SUPPLIED ENTRIES —

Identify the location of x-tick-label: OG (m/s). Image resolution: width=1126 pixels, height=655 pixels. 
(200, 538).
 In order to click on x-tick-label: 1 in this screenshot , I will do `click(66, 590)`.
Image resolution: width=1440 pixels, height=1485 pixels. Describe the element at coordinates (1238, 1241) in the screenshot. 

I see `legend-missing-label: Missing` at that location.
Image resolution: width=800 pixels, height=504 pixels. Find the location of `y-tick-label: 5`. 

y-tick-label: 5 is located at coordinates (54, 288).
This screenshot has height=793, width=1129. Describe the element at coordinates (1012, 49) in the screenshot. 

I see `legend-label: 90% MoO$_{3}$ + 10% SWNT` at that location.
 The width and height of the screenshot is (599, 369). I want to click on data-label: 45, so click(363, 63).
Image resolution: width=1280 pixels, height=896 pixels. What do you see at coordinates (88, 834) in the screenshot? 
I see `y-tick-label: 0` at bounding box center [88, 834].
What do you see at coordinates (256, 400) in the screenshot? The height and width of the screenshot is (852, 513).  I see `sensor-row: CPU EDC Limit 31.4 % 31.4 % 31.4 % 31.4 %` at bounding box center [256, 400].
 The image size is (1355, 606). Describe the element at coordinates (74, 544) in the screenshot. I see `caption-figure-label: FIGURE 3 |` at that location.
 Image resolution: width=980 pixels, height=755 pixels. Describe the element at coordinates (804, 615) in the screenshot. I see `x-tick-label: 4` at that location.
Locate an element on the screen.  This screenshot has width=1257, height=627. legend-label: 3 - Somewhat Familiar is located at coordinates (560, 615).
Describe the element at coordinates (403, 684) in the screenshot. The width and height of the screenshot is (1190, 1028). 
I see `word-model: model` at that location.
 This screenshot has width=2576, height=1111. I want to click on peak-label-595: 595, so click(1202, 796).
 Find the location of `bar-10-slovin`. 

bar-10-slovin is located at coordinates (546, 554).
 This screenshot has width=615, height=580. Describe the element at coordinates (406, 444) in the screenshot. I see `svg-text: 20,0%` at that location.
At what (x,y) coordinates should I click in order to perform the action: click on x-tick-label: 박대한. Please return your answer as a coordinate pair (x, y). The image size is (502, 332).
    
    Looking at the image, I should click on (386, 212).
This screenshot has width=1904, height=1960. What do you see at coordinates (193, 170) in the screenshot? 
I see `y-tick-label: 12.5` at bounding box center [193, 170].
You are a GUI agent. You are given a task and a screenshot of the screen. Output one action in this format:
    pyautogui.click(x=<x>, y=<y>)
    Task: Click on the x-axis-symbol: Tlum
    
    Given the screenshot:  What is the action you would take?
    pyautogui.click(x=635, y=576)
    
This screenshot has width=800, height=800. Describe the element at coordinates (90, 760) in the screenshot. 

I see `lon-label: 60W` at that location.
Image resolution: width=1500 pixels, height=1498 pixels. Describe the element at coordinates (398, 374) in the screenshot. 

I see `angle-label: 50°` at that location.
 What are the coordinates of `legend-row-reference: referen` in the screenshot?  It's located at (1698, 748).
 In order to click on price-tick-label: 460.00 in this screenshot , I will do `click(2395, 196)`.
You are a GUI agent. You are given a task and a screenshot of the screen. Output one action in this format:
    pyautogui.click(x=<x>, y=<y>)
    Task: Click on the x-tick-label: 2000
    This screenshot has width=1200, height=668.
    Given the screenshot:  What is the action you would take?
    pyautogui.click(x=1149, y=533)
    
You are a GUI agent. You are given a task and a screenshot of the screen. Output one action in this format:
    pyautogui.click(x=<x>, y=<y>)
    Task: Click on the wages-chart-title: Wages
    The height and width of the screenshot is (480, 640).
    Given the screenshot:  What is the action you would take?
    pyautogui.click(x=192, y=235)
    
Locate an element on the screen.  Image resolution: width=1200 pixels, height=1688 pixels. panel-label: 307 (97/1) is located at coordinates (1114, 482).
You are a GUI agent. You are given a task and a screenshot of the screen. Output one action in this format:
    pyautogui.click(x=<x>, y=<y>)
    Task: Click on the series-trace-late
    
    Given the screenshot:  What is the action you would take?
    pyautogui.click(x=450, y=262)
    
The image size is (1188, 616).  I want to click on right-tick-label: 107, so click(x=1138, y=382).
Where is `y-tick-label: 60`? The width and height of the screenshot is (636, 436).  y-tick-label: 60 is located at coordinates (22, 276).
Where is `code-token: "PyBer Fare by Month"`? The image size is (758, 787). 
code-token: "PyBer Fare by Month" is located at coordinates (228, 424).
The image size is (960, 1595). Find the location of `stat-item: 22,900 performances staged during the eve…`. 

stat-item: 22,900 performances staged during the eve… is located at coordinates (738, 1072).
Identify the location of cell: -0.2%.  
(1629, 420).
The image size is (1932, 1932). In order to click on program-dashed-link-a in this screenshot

PROBLEM TO SOLVE — Which lines of the data above contain the word "located"? Find each one and copy it out in full.

RESPONSE —
y-tick-label: 5 is located at coordinates (54, 288).
Locate an element on the screen.  This screenshot has width=1257, height=627. legend-label: 3 - Somewhat Familiar is located at coordinates (560, 615).
bar-10-slovin is located at coordinates (546, 554).
 What are the coordinates of `legend-row-reference: referen` in the screenshot?  It's located at (1698, 748).
Locate an element on the screen.  Image resolution: width=1200 pixels, height=1688 pixels. panel-label: 307 (97/1) is located at coordinates (1114, 482).
Where is `y-tick-label: 60`? The width and height of the screenshot is (636, 436).  y-tick-label: 60 is located at coordinates (22, 276).
code-token: "PyBer Fare by Month" is located at coordinates (228, 424).
stat-item: 22,900 performances staged during the eve… is located at coordinates (738, 1072).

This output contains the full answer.